* What you are asked to do: Search the records for the string "post", then copy each line that has it.

Data excerpts
______

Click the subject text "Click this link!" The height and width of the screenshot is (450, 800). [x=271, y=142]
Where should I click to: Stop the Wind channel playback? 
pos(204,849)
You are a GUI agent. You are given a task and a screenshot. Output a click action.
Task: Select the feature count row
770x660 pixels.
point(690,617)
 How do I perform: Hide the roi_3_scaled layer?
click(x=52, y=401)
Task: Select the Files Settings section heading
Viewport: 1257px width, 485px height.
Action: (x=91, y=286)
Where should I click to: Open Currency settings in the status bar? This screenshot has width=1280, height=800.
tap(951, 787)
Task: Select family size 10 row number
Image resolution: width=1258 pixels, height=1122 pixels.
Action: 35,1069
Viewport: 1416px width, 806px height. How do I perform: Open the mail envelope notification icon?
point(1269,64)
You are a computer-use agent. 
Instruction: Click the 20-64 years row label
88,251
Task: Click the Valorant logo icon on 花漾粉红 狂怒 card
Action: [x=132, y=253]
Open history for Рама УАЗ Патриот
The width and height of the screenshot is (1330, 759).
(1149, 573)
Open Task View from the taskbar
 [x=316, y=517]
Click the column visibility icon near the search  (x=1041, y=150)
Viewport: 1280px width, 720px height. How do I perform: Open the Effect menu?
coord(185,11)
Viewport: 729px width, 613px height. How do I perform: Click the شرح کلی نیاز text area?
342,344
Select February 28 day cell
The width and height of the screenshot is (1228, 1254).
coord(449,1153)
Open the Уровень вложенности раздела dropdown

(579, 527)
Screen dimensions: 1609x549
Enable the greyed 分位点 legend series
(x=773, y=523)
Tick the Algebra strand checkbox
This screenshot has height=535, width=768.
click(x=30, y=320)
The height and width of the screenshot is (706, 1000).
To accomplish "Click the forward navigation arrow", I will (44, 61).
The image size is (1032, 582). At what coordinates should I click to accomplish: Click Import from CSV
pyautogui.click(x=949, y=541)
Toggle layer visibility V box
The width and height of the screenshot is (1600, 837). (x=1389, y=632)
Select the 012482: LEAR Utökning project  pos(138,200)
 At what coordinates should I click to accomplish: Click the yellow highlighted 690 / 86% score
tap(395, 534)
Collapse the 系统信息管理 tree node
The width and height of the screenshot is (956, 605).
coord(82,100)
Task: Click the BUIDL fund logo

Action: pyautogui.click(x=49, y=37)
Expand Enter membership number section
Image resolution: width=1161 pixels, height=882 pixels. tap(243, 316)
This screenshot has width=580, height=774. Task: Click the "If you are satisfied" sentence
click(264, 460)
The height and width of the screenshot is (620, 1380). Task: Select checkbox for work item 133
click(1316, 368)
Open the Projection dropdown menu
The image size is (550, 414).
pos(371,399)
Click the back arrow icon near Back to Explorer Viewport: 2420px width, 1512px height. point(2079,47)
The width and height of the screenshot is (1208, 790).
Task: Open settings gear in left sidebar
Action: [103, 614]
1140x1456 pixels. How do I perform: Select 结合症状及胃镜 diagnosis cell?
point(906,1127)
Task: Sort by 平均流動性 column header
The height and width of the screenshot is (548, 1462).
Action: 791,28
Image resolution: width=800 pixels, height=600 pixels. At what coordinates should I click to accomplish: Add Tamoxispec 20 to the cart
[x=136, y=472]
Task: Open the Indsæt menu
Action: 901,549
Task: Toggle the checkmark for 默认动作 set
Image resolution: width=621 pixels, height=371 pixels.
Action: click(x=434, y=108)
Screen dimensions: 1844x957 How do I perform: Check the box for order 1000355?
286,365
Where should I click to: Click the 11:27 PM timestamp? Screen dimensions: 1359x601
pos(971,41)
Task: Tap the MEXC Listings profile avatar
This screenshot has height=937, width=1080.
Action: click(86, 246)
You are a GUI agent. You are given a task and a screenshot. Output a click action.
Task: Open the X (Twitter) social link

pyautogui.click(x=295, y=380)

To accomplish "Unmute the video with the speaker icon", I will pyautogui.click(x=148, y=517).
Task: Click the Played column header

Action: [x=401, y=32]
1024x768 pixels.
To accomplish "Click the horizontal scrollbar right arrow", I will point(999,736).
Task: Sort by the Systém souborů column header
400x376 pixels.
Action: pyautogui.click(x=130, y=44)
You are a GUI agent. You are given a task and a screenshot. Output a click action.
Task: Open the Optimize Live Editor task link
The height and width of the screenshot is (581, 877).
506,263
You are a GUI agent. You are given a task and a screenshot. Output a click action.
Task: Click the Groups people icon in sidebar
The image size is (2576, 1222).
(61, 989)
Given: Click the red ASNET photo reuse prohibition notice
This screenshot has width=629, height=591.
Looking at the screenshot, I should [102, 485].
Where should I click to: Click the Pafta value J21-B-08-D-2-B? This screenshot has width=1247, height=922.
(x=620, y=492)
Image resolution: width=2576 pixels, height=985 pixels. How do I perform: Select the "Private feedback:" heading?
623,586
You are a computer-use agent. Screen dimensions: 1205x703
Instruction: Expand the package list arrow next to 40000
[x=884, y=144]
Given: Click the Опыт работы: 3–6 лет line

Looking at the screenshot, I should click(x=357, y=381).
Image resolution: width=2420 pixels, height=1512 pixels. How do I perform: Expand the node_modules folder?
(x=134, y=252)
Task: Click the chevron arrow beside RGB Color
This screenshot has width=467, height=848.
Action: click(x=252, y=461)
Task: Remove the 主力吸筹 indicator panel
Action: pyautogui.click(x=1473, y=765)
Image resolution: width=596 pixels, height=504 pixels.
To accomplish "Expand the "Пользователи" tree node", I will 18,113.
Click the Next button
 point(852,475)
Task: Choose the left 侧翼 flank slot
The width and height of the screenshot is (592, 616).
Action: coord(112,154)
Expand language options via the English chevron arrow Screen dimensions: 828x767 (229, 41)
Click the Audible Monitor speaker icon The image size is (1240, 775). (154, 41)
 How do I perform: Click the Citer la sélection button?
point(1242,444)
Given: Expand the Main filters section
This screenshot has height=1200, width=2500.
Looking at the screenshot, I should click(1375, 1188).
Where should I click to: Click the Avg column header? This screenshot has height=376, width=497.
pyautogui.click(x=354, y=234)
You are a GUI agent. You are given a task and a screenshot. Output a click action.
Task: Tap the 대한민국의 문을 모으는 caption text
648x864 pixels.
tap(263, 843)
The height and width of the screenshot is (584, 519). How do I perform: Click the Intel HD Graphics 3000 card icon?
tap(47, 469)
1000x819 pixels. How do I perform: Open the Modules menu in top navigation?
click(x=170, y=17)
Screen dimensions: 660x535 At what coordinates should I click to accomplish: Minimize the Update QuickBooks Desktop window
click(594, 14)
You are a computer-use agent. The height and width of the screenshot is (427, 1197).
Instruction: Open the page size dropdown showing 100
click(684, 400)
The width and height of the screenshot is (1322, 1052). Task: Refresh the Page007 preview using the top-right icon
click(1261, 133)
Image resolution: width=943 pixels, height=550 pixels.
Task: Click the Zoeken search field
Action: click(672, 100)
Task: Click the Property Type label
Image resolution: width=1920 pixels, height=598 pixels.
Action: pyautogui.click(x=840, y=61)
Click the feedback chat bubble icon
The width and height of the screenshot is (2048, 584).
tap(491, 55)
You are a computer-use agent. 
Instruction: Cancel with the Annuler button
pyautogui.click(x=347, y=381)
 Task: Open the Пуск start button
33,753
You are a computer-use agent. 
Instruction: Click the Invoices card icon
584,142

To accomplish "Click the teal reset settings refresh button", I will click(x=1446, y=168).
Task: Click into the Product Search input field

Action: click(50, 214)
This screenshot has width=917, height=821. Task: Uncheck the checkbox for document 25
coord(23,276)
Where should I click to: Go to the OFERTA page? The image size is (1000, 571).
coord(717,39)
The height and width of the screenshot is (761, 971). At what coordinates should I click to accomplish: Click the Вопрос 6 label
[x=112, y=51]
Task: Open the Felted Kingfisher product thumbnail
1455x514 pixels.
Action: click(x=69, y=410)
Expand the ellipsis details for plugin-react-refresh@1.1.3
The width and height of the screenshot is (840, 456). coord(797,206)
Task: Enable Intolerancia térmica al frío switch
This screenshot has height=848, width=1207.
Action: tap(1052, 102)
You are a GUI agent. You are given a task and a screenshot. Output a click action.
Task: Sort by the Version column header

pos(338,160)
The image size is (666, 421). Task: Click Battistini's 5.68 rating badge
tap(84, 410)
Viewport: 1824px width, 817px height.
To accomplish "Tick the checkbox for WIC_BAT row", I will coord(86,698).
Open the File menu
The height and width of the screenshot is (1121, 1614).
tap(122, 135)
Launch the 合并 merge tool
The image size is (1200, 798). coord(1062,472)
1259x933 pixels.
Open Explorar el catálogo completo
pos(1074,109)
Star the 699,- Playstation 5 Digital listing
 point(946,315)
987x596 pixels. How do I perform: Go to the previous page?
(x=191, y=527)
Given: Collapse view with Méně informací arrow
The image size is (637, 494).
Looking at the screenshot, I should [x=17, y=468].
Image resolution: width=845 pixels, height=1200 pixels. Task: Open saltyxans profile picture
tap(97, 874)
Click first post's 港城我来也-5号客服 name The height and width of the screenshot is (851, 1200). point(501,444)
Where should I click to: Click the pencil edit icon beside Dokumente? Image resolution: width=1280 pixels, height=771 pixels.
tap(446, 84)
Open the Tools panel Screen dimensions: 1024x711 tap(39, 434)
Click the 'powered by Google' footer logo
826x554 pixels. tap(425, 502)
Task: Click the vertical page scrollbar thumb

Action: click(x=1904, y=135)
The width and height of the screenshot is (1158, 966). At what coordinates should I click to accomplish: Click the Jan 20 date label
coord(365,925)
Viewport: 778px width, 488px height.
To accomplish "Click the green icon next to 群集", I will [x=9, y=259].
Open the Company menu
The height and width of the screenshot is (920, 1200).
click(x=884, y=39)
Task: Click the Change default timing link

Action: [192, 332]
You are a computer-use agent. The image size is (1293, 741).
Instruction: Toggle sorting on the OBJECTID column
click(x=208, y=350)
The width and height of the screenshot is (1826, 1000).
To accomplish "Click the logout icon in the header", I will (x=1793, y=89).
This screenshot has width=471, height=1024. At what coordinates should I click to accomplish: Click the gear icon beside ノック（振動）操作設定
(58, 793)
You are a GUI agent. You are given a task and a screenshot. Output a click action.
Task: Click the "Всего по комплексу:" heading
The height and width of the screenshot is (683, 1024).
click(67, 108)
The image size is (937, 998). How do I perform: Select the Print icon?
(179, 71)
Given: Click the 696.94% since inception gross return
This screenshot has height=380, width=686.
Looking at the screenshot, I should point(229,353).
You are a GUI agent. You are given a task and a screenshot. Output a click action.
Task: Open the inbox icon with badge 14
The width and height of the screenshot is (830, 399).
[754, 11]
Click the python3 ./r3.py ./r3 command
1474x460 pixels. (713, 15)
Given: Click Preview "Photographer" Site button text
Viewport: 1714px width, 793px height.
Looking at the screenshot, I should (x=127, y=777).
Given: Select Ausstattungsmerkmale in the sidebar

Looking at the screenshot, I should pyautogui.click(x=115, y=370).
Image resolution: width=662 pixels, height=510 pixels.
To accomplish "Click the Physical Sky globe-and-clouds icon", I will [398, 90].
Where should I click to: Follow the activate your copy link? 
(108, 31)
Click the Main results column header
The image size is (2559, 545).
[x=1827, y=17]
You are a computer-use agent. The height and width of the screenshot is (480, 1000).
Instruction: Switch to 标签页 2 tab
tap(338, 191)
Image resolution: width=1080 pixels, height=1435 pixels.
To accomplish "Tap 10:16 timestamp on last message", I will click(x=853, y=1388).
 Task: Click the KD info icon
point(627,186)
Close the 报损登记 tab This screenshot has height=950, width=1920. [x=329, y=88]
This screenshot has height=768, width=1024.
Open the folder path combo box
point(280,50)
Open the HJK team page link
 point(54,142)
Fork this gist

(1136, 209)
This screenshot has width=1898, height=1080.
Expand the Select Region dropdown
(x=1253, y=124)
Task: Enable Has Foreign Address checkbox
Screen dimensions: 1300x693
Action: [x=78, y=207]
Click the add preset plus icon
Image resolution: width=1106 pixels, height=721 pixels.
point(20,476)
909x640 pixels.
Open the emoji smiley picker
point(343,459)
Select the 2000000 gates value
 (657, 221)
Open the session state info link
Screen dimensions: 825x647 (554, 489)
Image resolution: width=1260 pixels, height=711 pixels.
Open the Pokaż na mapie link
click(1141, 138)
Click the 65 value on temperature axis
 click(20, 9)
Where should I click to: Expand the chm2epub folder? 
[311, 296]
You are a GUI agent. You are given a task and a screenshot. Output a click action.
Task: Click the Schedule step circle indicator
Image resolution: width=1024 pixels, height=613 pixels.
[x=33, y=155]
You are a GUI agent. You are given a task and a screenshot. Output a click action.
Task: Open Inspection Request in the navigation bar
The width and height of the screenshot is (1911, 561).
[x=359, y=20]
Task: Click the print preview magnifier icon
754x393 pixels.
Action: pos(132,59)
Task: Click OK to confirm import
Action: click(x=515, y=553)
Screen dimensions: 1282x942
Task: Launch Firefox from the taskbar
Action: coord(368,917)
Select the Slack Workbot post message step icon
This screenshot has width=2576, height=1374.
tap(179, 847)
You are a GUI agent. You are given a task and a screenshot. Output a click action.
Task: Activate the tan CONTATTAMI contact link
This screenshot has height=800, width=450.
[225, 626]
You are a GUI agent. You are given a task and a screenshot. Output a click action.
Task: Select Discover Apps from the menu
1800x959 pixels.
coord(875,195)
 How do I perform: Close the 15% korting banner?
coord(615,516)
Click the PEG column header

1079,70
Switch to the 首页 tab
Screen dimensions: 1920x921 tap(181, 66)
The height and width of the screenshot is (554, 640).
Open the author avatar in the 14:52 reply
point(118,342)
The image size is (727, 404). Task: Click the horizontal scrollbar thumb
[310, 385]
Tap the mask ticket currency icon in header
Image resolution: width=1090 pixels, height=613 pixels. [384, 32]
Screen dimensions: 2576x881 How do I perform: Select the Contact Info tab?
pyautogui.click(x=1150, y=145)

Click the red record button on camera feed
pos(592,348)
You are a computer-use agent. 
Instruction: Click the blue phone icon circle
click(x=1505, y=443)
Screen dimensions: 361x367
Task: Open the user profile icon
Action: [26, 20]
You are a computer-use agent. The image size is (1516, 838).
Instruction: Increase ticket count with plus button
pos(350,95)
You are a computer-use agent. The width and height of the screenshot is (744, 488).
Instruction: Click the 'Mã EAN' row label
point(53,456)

______

* Task solution:
Click first post's 港城我来也-5号客服 name The height and width of the screenshot is (851, 1200). point(501,444)
Select the Slack Workbot post message step icon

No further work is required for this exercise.